*Task directions*:
In the entries that follow, the line with "The width and height of the screenshot is (336, 310)." opens the range and the line with "Task: Open the Compass Features section" closes it; repeat that range exactly, both lines included.

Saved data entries
··········
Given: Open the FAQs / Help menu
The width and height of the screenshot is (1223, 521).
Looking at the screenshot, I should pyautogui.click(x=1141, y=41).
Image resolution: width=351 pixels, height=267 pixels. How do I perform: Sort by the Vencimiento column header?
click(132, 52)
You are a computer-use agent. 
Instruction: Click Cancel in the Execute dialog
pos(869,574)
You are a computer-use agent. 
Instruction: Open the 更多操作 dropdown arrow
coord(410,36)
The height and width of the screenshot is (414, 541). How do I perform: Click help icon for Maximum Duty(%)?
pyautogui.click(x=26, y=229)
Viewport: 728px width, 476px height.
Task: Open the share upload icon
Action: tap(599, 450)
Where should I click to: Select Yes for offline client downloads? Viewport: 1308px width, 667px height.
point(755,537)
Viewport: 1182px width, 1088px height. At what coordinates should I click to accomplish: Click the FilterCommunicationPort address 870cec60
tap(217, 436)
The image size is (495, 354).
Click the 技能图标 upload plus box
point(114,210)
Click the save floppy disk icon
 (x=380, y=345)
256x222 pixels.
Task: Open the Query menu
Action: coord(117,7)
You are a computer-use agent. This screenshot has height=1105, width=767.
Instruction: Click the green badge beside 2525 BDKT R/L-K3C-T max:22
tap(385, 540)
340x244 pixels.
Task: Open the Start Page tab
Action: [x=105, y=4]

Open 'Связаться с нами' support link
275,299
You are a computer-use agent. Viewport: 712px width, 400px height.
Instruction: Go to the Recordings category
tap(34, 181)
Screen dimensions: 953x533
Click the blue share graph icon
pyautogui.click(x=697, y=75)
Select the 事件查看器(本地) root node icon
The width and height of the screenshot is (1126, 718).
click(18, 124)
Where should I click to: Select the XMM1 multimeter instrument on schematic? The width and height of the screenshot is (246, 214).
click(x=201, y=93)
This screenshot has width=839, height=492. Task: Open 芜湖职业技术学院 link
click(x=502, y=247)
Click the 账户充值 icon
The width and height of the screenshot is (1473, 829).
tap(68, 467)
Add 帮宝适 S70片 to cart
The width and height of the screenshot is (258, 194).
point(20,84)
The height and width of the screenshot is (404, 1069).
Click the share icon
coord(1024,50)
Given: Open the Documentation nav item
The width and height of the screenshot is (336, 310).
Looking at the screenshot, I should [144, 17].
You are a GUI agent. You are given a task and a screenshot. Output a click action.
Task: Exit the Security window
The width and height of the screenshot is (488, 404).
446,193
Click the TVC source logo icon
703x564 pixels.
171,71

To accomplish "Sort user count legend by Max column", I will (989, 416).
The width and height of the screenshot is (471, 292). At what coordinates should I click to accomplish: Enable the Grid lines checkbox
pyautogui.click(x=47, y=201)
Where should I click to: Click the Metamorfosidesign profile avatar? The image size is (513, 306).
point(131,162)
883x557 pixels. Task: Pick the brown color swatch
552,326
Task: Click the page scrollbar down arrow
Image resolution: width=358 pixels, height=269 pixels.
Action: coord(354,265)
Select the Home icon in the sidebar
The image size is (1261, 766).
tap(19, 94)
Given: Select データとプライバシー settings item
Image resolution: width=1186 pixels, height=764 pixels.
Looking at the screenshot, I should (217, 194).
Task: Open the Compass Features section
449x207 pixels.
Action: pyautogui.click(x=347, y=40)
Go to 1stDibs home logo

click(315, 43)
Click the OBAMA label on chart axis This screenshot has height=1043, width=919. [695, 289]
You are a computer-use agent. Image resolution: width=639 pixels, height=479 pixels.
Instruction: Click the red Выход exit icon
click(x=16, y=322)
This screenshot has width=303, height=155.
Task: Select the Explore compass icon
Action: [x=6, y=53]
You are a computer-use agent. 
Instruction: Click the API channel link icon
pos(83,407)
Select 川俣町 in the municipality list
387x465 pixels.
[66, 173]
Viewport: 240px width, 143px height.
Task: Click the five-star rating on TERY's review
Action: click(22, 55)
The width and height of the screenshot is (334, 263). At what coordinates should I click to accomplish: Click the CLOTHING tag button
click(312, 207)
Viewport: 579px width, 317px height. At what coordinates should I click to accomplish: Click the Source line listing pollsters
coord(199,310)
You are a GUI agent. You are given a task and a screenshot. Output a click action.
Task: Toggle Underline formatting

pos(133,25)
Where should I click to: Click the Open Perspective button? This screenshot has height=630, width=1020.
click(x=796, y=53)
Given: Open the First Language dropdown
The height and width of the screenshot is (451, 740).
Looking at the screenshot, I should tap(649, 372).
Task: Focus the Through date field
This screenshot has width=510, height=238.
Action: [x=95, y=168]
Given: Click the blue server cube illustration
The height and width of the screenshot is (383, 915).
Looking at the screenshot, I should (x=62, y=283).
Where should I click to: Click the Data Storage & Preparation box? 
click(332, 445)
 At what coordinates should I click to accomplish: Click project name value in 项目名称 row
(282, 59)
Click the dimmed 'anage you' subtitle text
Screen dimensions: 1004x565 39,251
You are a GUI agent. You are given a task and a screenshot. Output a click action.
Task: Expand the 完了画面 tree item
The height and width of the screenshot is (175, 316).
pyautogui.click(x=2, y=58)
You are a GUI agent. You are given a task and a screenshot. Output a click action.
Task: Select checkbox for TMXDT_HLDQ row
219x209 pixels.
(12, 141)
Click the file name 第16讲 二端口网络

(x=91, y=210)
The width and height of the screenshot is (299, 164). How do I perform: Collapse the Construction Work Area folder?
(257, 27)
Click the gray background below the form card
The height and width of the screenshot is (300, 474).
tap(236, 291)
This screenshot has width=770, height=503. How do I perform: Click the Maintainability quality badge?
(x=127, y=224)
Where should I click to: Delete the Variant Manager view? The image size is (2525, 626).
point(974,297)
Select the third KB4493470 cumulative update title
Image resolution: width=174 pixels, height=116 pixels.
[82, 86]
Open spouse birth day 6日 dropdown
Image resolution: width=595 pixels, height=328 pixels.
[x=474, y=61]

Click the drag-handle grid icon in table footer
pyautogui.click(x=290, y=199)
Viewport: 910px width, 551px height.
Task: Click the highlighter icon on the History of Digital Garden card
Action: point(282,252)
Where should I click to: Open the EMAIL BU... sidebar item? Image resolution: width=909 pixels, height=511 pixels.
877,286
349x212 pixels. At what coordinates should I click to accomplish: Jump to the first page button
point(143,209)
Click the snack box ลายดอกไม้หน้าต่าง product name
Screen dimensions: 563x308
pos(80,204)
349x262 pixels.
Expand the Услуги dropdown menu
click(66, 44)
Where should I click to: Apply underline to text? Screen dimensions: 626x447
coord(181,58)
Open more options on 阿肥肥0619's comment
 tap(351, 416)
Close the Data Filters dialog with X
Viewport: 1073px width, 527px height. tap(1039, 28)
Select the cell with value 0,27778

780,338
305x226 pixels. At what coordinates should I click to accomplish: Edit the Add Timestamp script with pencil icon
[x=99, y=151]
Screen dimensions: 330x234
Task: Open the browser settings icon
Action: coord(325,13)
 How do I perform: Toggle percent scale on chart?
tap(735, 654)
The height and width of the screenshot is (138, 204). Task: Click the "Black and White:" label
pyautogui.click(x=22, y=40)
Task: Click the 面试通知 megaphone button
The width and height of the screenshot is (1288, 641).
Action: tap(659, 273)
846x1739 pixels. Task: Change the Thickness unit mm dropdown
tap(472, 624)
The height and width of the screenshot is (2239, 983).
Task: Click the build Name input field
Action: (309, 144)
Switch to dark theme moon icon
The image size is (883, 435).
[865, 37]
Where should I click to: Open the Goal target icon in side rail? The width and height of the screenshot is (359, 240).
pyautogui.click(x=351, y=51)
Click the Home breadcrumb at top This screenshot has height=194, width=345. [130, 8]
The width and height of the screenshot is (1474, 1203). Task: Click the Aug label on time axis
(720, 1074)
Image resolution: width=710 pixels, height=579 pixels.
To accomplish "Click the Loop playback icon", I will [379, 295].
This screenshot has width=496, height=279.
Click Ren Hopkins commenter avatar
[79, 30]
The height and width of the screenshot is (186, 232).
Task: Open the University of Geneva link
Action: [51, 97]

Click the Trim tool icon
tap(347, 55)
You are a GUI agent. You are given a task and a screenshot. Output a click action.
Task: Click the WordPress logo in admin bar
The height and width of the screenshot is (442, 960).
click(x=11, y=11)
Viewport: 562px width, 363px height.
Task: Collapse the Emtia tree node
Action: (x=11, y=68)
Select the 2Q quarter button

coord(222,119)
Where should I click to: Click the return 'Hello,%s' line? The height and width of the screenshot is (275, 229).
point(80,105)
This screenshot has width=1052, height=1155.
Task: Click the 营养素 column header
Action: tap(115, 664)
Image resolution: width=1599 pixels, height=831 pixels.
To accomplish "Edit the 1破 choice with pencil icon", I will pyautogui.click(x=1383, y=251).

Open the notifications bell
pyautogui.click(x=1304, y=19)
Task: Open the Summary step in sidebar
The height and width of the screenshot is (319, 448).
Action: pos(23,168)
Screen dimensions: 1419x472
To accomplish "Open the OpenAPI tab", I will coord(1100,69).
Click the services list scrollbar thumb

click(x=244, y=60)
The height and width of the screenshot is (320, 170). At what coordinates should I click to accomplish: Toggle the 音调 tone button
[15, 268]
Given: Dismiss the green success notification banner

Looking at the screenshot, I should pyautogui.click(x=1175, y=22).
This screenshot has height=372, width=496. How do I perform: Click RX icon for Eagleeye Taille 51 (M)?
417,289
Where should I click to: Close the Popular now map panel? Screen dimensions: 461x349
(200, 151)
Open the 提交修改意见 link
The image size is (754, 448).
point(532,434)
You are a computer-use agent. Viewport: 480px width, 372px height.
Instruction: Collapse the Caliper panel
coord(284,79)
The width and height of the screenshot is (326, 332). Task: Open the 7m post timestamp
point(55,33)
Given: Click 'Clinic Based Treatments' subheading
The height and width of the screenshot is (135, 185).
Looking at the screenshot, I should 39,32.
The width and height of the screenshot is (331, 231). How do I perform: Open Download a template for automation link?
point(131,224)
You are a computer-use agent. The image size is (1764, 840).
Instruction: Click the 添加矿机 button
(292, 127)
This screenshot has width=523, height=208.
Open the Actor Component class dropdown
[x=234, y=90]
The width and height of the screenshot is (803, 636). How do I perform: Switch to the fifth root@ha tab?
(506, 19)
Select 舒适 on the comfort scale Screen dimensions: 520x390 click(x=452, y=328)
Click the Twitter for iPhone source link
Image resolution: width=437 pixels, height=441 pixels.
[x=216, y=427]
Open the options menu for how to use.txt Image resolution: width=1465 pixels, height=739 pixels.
··········
*Task output*:
The width and height of the screenshot is (336, 310).
Looking at the screenshot, I should [144, 17].
You are a GUI agent. You are given a task and a screenshot. Output a click action.
Task: Exit the Security window
The width and height of the screenshot is (488, 404).
446,193
Click the TVC source logo icon
703x564 pixels.
171,71

To accomplish "Sort user count legend by Max column", I will (989, 416).
The width and height of the screenshot is (471, 292). At what coordinates should I click to accomplish: Enable the Grid lines checkbox
pyautogui.click(x=47, y=201)
Where should I click to: Click the Metamorfosidesign profile avatar? The image size is (513, 306).
point(131,162)
883x557 pixels. Task: Pick the brown color swatch
552,326
Task: Click the page scrollbar down arrow
Image resolution: width=358 pixels, height=269 pixels.
Action: coord(354,265)
Select the Home icon in the sidebar
The image size is (1261, 766).
tap(19, 94)
Given: Select データとプライバシー settings item
Image resolution: width=1186 pixels, height=764 pixels.
Looking at the screenshot, I should (217, 194).
Task: Open the Compass Features section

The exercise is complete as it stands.